Friday, April 6, 2018

It was Never a Kid's Game to Me

An Adult's Perspective
It was as a college freshman just turning 19 that I came to discover White Box D&D. Sometimes I wonder how this makes my perspective on the game different from the numbers of people who have started playing as children. I think in some ways this difference is as important to my understanding and attitudes regarding the game as which edition of system I started with. Starting play as an adult, I have never seen the game through a kid's eyes...it has always been an adult game with all the limitations and advantages that may imply.
Kids accept a lot of things as they come "just because". They are used to going along with things without necessarily understanding them. As a young adult my college friends and I were questioning everything at the time, so almost from the beginning I was discussing what abstract game concepts like "hit points", "levels" "alignment" and "saving throws" are really about. "What was the thinking behind such concepts?", we asked ourselves. We sought to understand the game on a level that went beyond just having fun playing make-believe.
OK, I over analysed the thing. That's probably a good starting point. It is what I did with religion, relationships, politics, everything in those heady days of academia. I recall asking myself why Magic Users are limited to use only daggers as weapons? And yet why do they have as good a chance to hit an opponent as fighting men - at least starting out? Asking myself why all weapons do 1d6 damage? What do hit points represent? What really happens when PCs and monsters take damage? And later, why my favorite version of the game gave all classes d6 hit point dice when other versions, starting with Greyhawk gave some classes a bigger die. I was once full of questions about why the game did certain things the way it did and why some things seem to matter so much and yet other things were left out entirely.

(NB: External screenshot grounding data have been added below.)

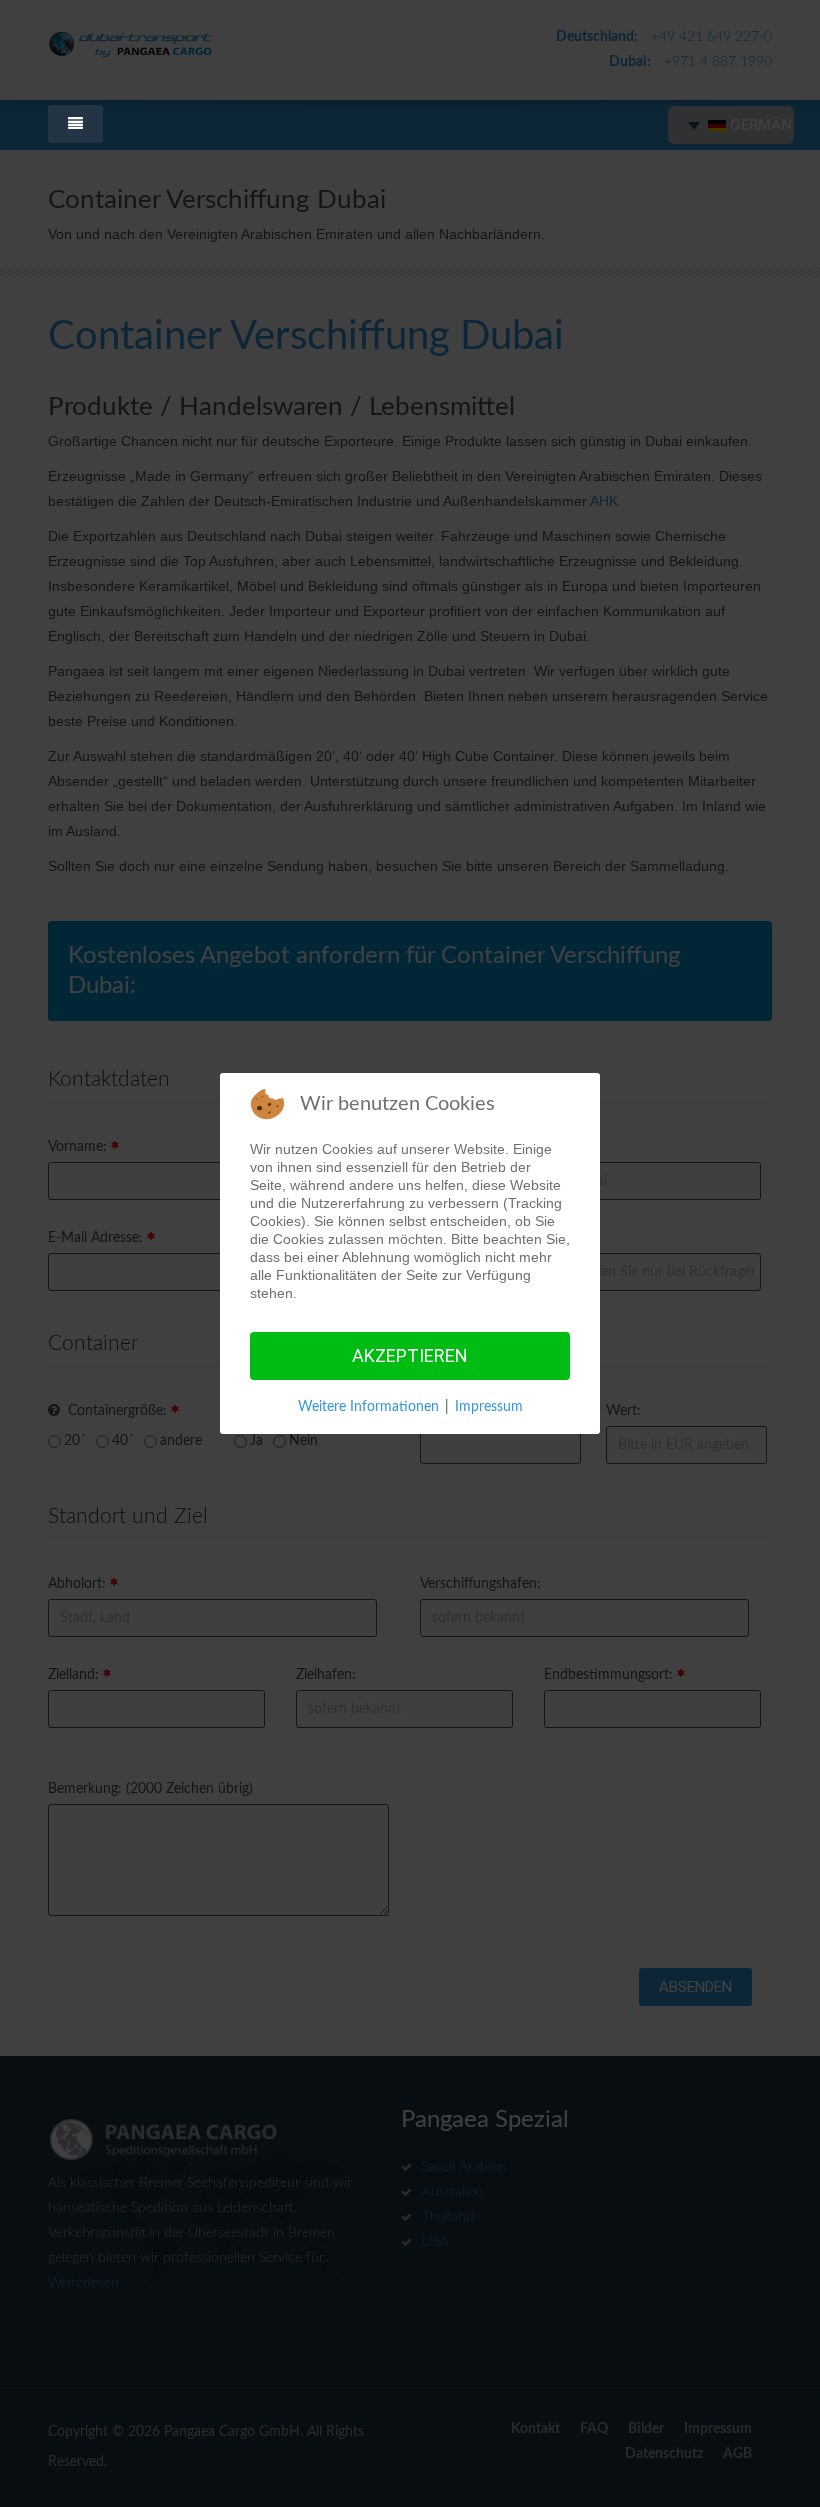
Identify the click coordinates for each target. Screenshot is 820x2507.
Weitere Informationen (368, 1407)
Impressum (489, 1407)
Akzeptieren (410, 1355)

For example: Why the middle ages? Inferring rather quickly that co-author Gary Gygax liked castles and crusaders, was that the whole reason for the medieval in the subtitle? MR. Gygax obviously also relied heavily on mythology with its classical Greco-Roman tropes in designing the game as evidenced by the number of classical creatures included. The sword & sorcery stories from which he admittedly drew inspiration seem more classical in their institutions and religion, although medieval/renaissance trappings in the form of arms and armor are common. I thought about imposing a strict feudal social system, complete with a heavy handed church institution, and it seems at odds both with the spirit of the inspirational material (sword & sorcery stories) and with modern (1970s) sensibilities, which players inevitably bring to the table despite their best efforts to roleplay their character. The medieval world was very different from our own in the way people thought about religion, the environment, their relationship to other human beings.
Inevitably other adults at the time would have some of the same questions I had when they started playing the new game designed by Gary Gygax and Dave Arneson. Many game designers would attempt to expand the game in areas they thought important to do so. Chivalry & Sorcery (C&S) was one such response to the questions - a game written to set things aright in the minds of its designers Edward Simbalist and Wilf Backhaus.

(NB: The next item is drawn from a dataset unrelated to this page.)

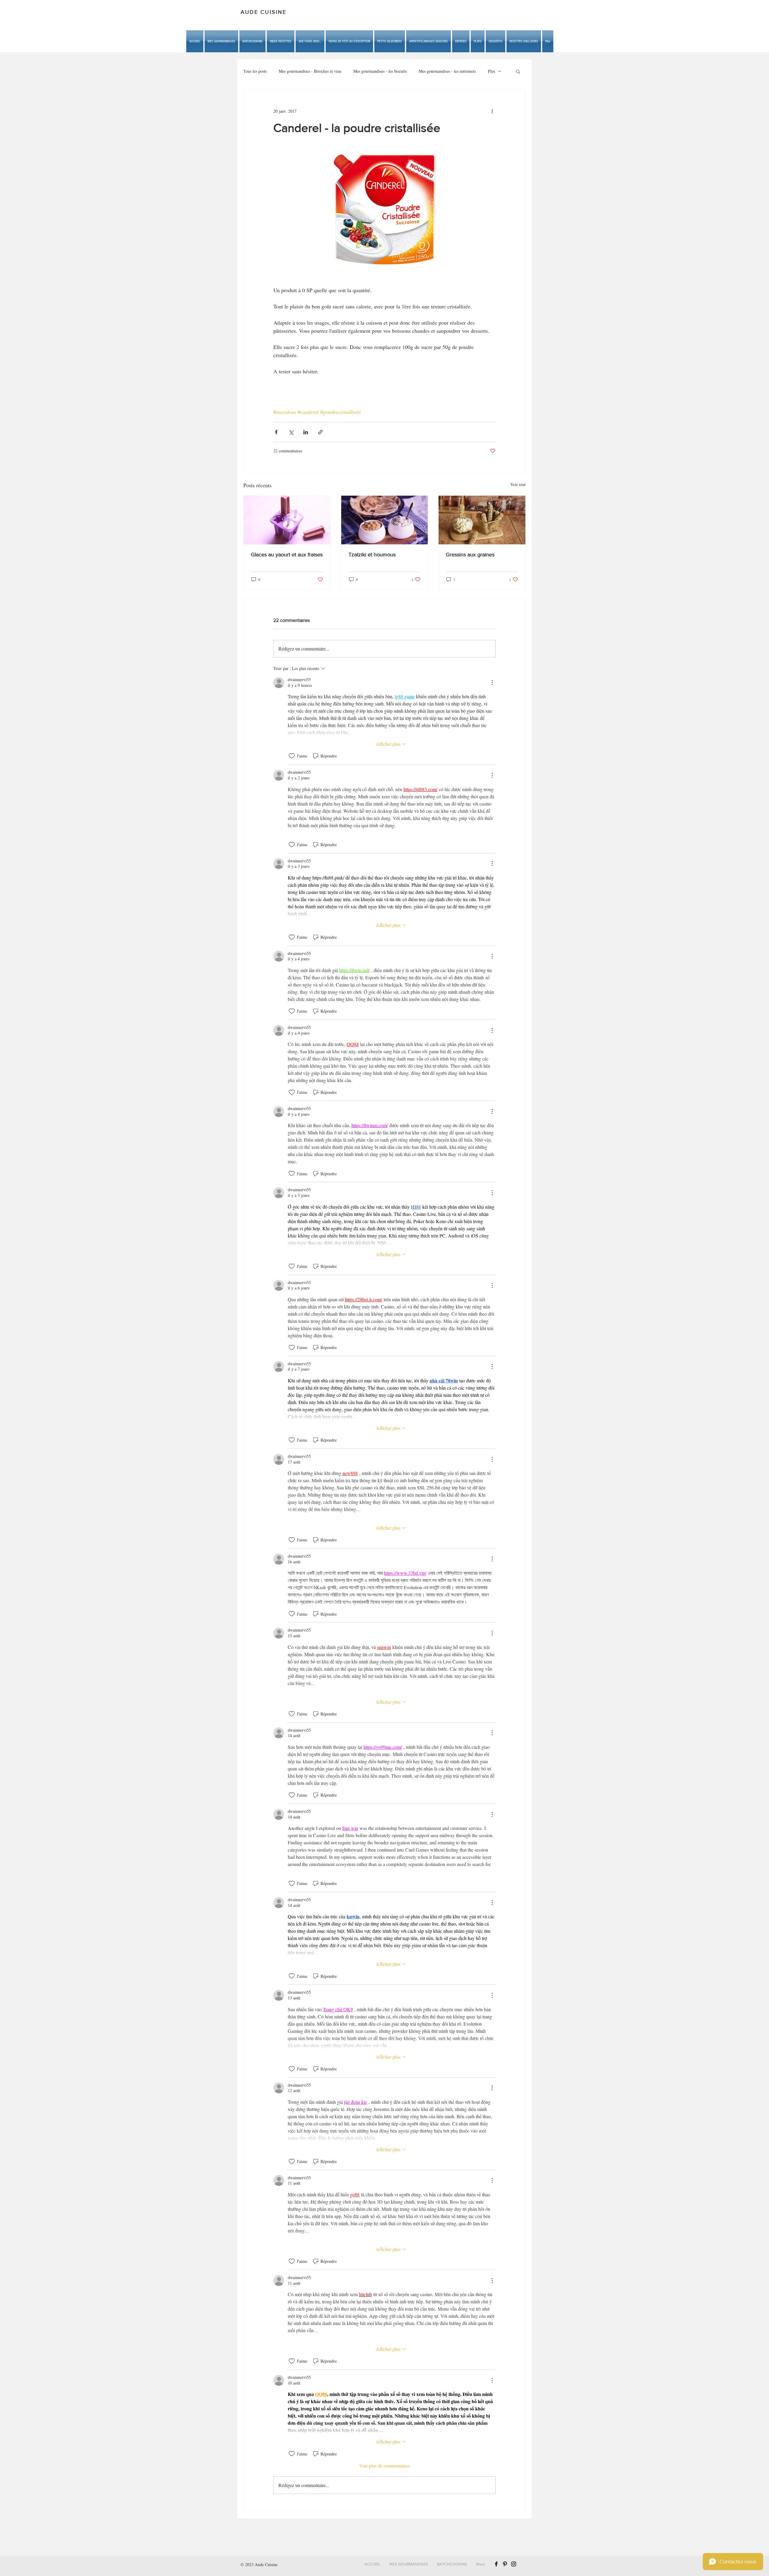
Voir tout (518, 484)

C&S takes a serious look at the middle ages and the authors try to include additional rules to make the game seem more real in terms of its medieval setting. Rules regarding social standing, for instance. Players begin as the offspring of someone holding a certain position in society. Some are free, some noble, many are beholden to others. The PC shares this social standing with their parent and social mobility is practically non-existent. Your deeds are separate from who you are which is determined by birth. You may make discoveries, have adventures, accumulate wealth, but you are still limited by the conditions of your birth and parentage. Unlike a typical sword & sorcery story, there are no simple barbarians who become king during the middle ages...that fantasy belongs to the classical world in terms of history.
As an adult gamer, this appeal to something more real, gave me answers to a lot of my questions. I instantly fell for the promise of my make-believe all making sense and becoming believable. Just add the right rules to make it all just so...this seemed an easy promise, once upon a time. I have grown up some since then and now understand the wisdom of accepting things as they are "just because".